The best part about that was that the guy hunting over the AR had his 12year old son with him and he got to see the 8pt mock sparing with some of the smaller bucks. When he got back to the cabin that night the kids eyes were the size of dinner plates. 
The worst part of all this is while all this was going on I sat over my BFO watching one button buck. 
A mix of BFO and clover sounds like a great plan once I have this soil a little better established. But since the clover is perennial, how do you plant the BFO. Do you just overseed it into the clover, or do you replant the clover every year??


----------



## bucklessyooper (Jun 13, 2003)

Thats good to hear about the Extreme NorthJeff. Hopefully I will see much better results in the spring. I am also planning on adding a brassica mix to the
field in the spring. Then I plan to add a good 1/4 to 1/2 acre of new food plots a year to help keep up with the ever growing deer population.


----------



## Jeff Sturgis (Mar 28, 2002)

bucklessyooper,

Hopefully there is more in there than you think! You'll see next spring.

Thumbum,

What I've done for the past couple years is to take my worst 1/2 of the field (except for some of the smallest 1/10, 1/8 fields or trail plots) and kill it about the first of July. Then, if some weeds are still left I'll kill it 1 more time about a week to 10 days before I plant that 1/2 in August. What happens is that the deer really hit the clover hard through mid October, but then with the arrival of a little snow, frosts, and freezes, the use of the clover deminishes, and the use of the oats really takes off. Basically each 1/2 of the field gets re-planted every 2 years, with the first spring after a fall planting getting a frost-seeding of brassicas for a boost in variety.
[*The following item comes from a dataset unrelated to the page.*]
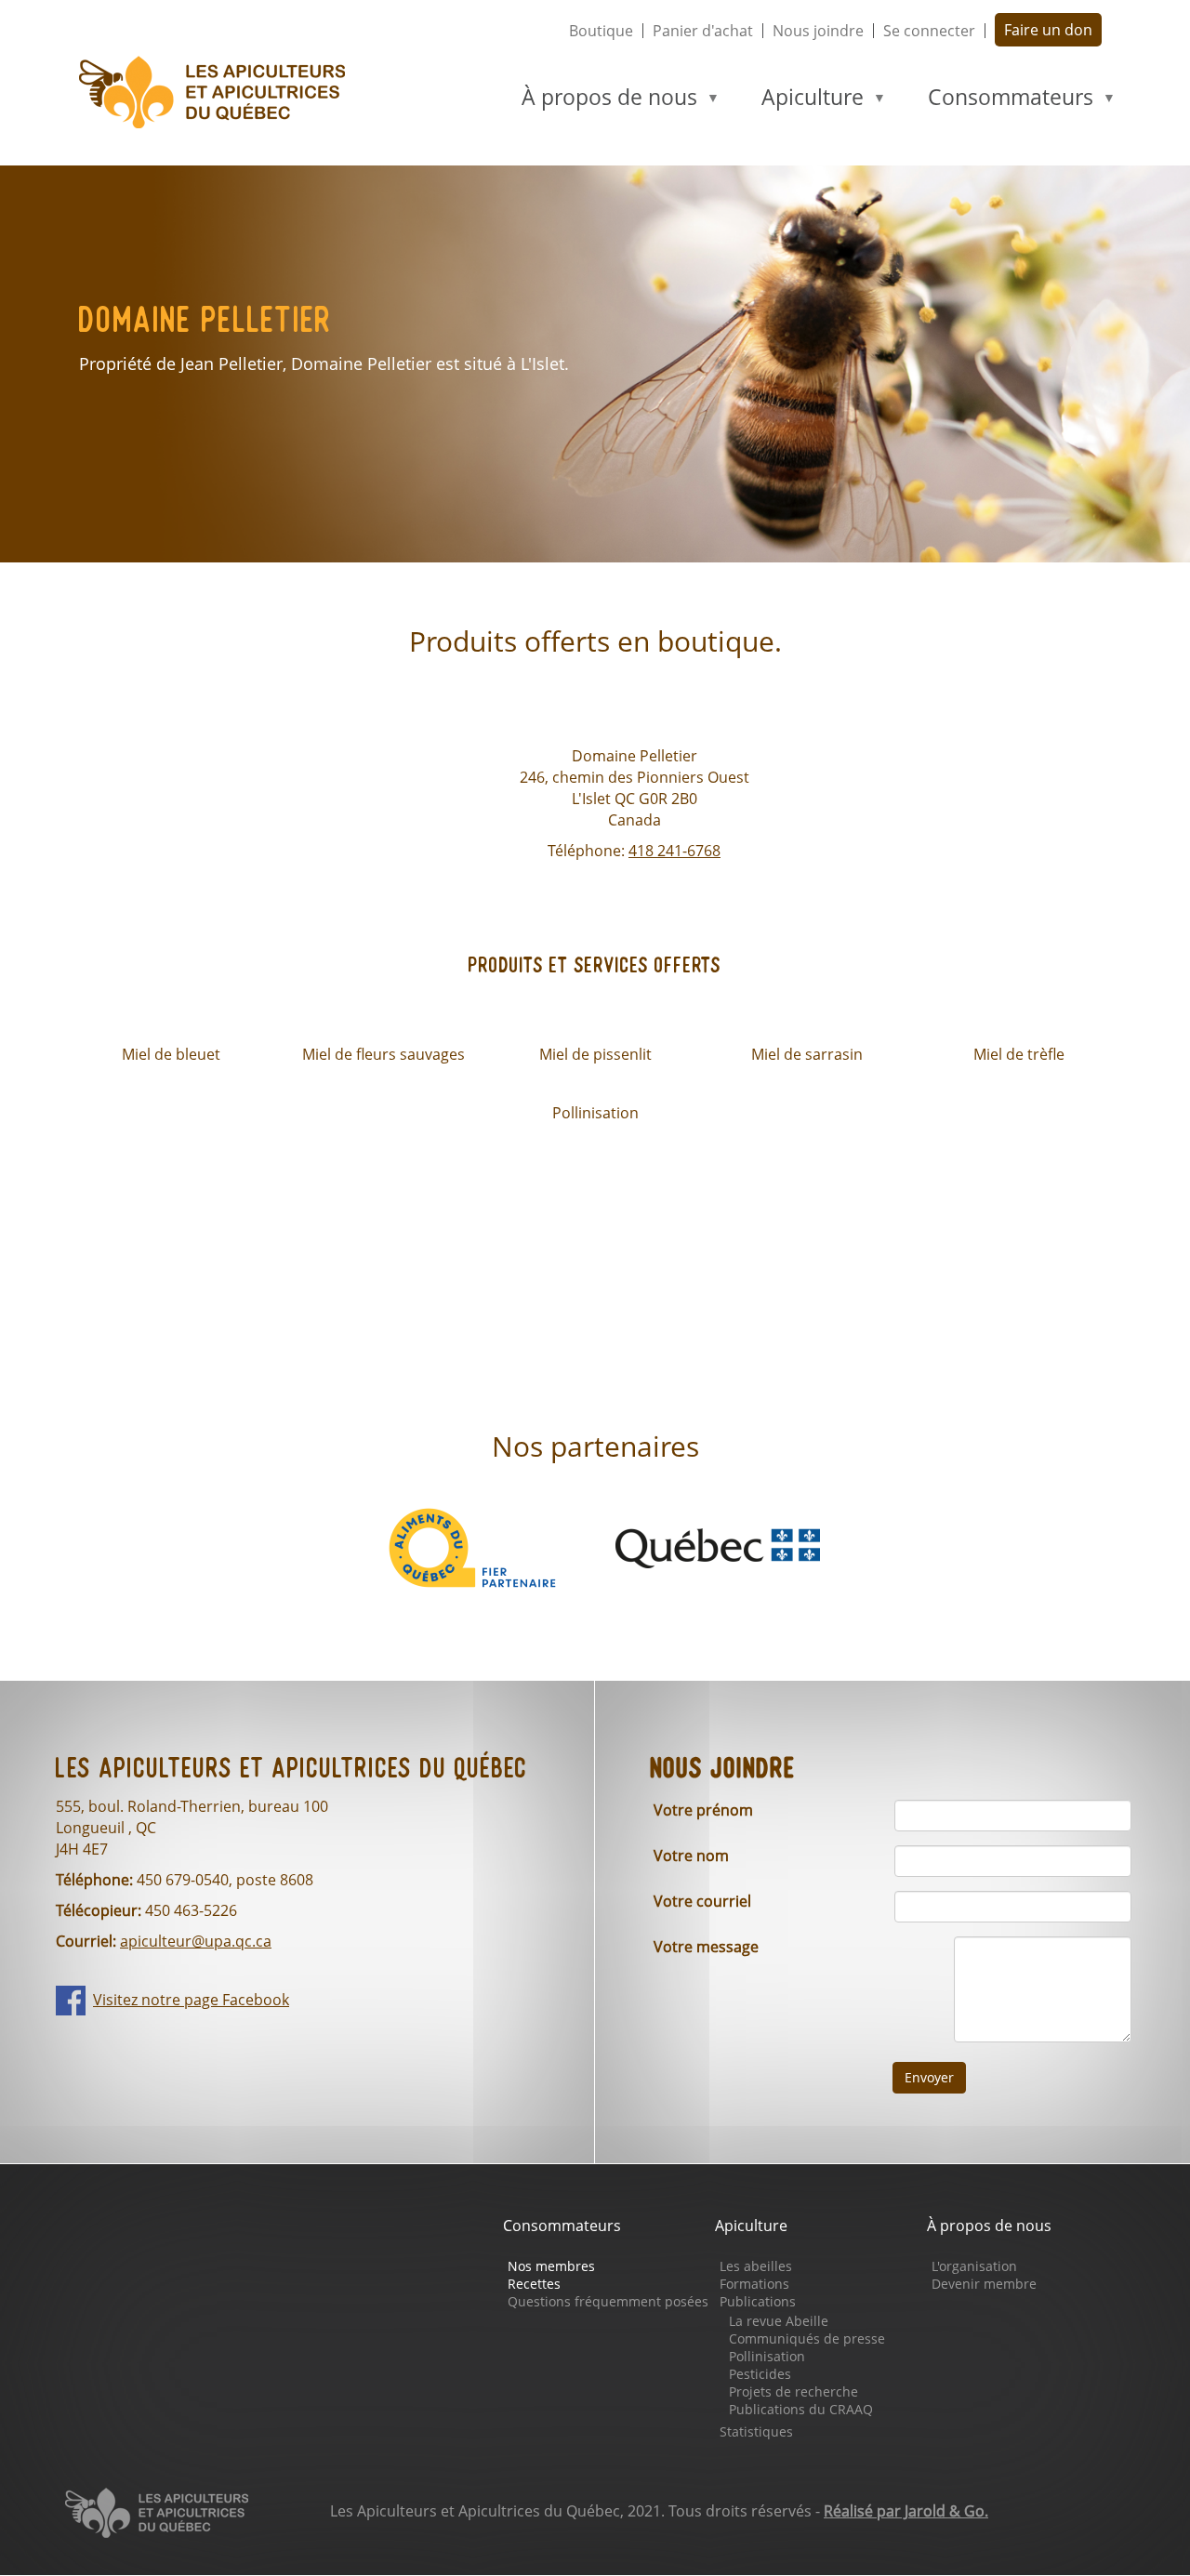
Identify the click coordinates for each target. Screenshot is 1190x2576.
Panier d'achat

The 2nd year of the planting the field is all clover until July when it's killed and then re-planted in August. In that way the entire field is not killed or tilled and there is no stoppage in the utalization of the field by your local deer herd.


----------



## Lew (Jun 8, 2003)

I can add to the support for BFO. I planted an acre around Aug 20 and the deer don't leave it. They run off when I arrive and in a couple of hours they are back. It is now getting down to bare dirt. With the warm Fall weather and rain it is still continuing to grow. I am going back up next week and don't expect anything left but it has been a big draw. I am located in the WUP and there are no agricutural field around and I'm sure that adds to the attractiveness. Lew


----------



## jig head (Jan 13, 2003)

this is my second year of planting BFO and just like last year they did not touch it until a couple of weeks ago I will be there this weekend and am expecting it to have been hit real hard. I also mixed a little rape in with it this year and planted it in the middle of august. my property is in cheboygan area and I am a believer in bfo and rape for a late summer planting.


----------